What the exercise asks:
Please arrange the lines of the records, starting at the line that contains "This screenshot has height=800, width=1280." and ending at the end of the records, as a Markdown table with a Row column for the number and a Line column for the text, leaving out blank lines. Keep the pictures out of the table.

++++++++++

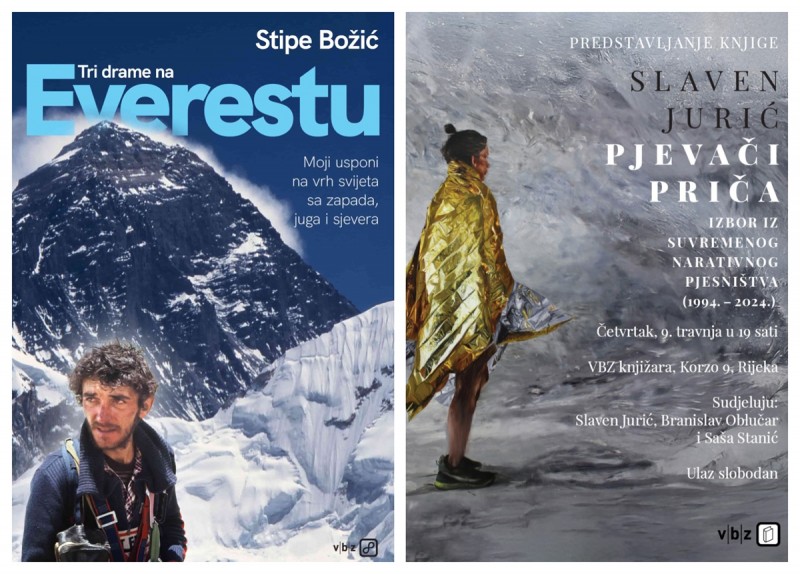This screenshot has height=574, width=800.
Task: Click the VBZ book logo on poster
Action: coord(748,535)
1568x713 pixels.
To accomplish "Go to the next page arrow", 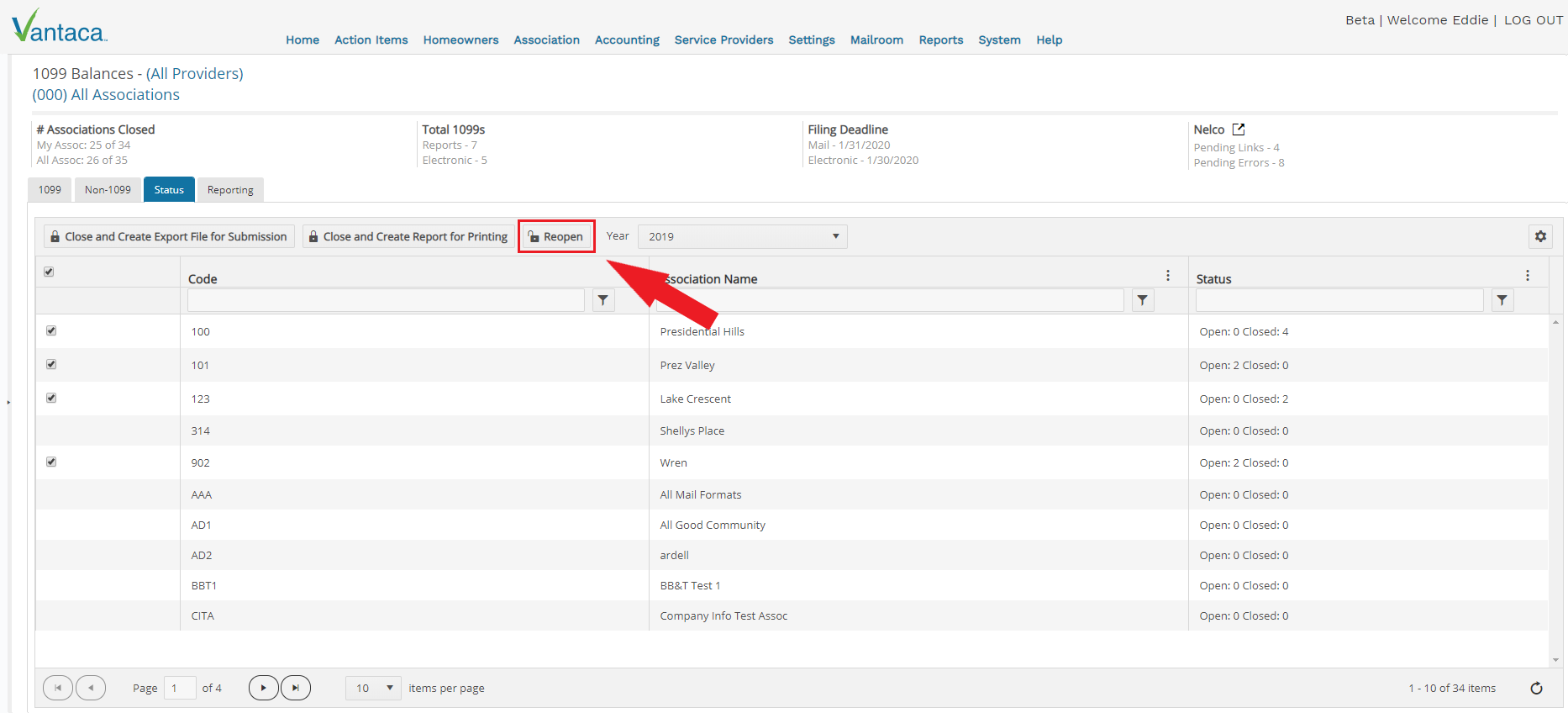I will (263, 688).
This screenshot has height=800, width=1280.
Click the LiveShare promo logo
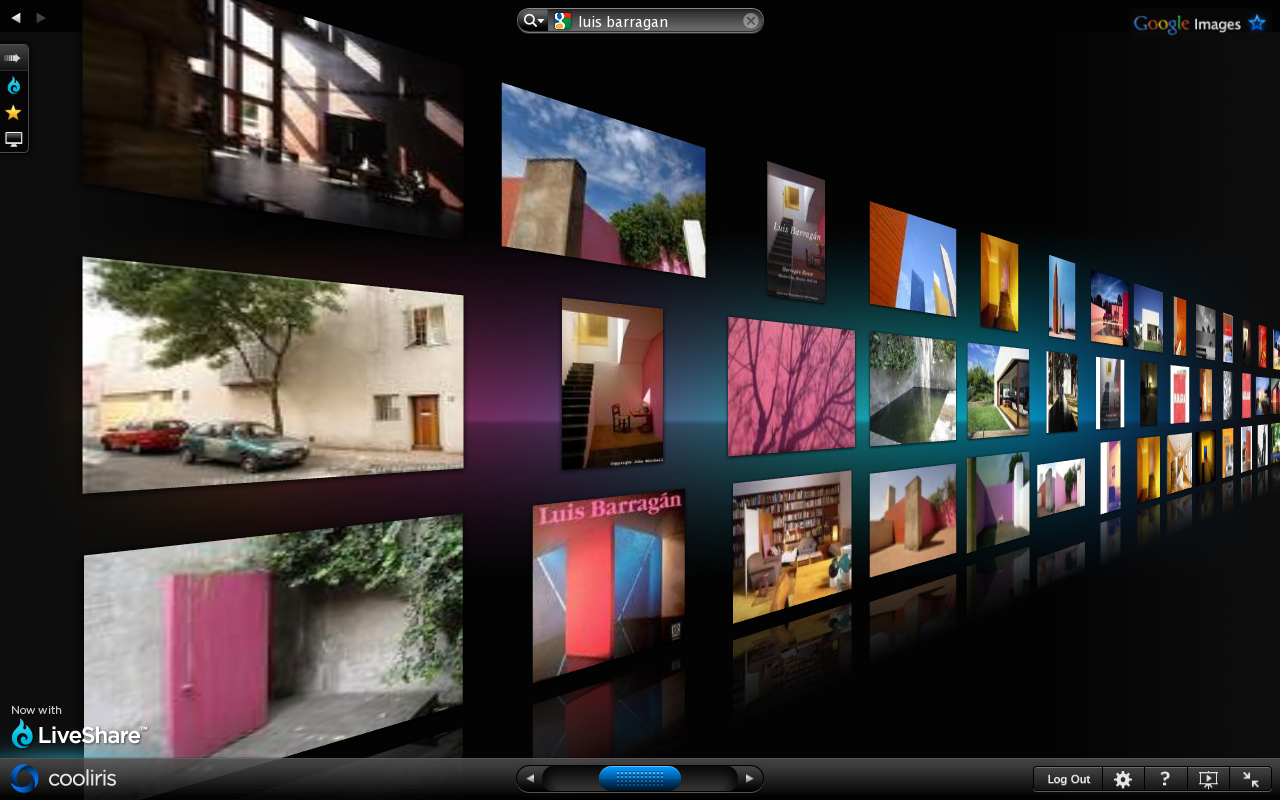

++++++++++

Exercise answer:
| Row | Line |
|---|---|
| 1 | This screenshot has height=800, width=1280. |
| 2 | Click the LiveShare promo logo |